Each line from the one holding "This screenshot has width=872, height=401." through the end of the records should be returned exactly, while pictures are skipped.

(Task material)

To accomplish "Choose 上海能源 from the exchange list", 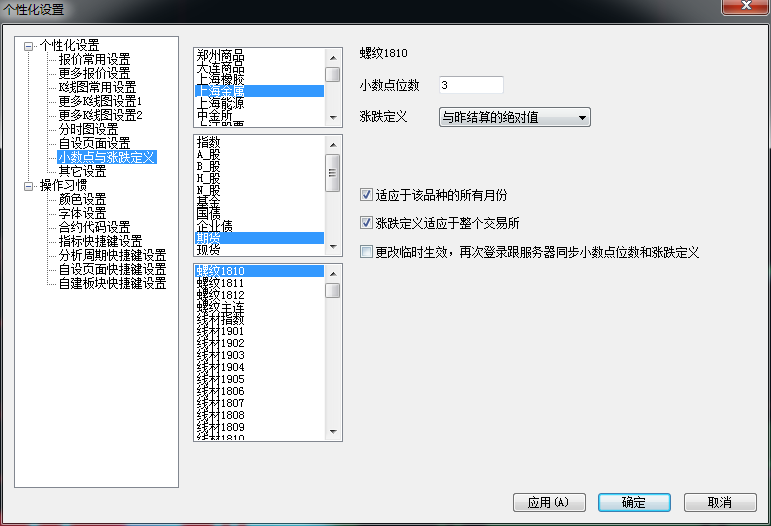I will pos(220,103).
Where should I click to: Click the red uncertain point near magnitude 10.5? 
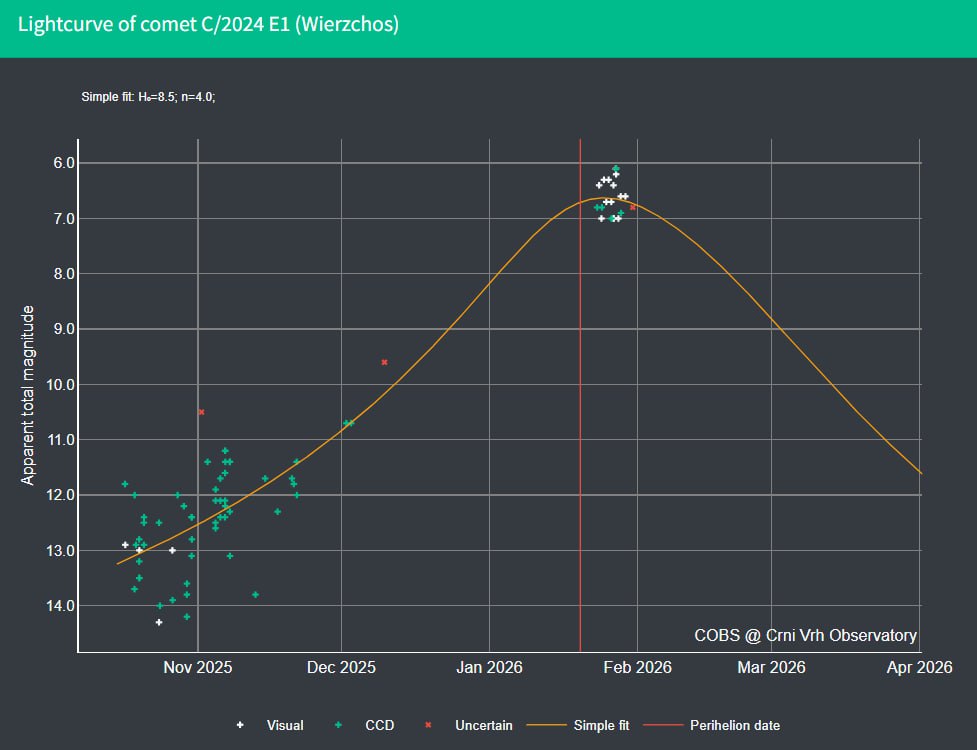pos(201,412)
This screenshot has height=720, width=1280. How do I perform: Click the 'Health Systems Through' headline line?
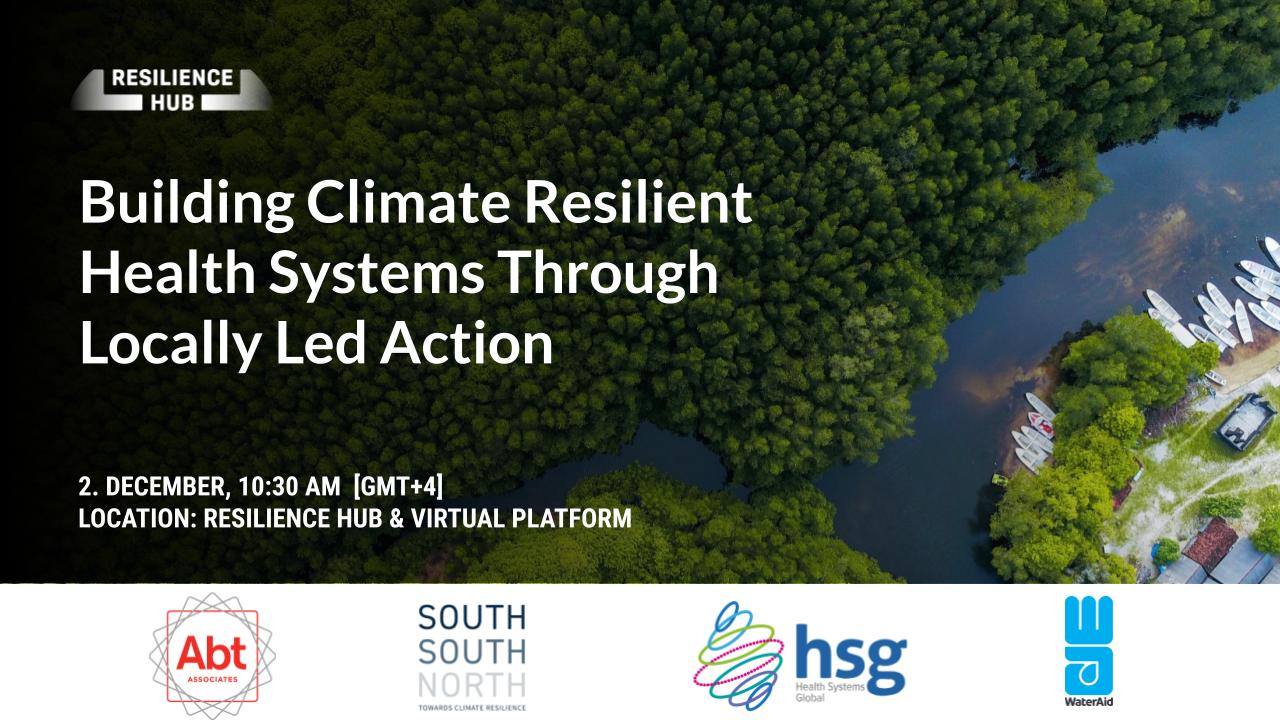tap(399, 272)
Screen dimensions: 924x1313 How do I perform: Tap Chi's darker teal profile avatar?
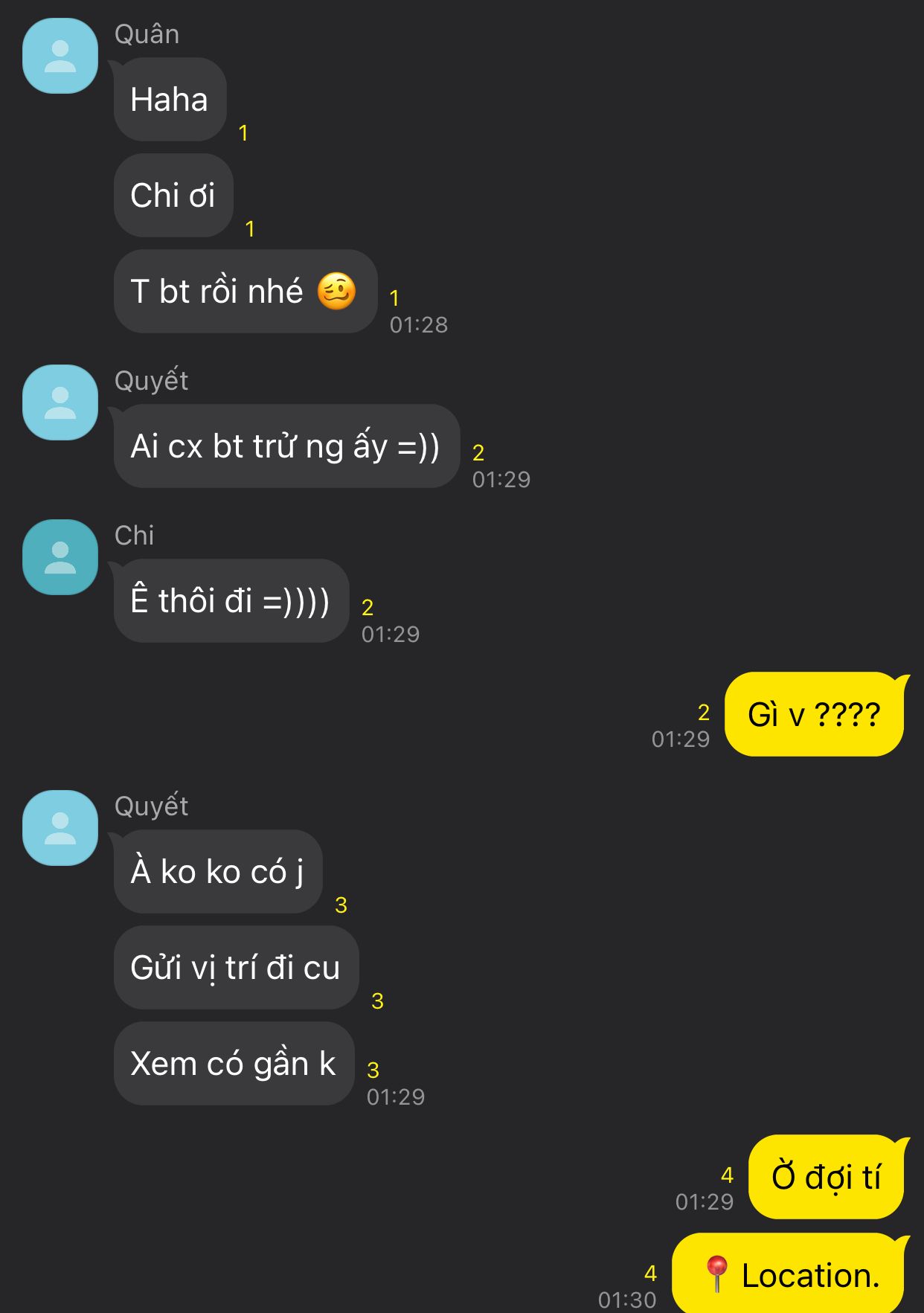(60, 557)
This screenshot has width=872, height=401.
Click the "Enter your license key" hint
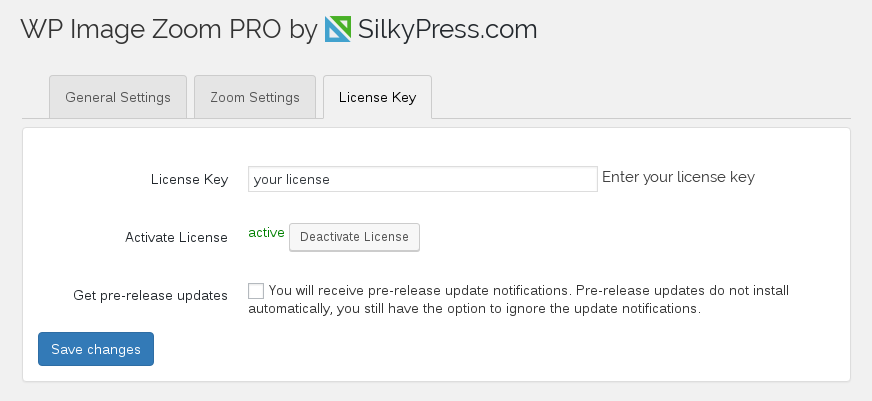click(x=678, y=177)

(End Task material)

__Output__
This screenshot has width=872, height=401.
Click the "Enter your license key" hint
click(x=678, y=177)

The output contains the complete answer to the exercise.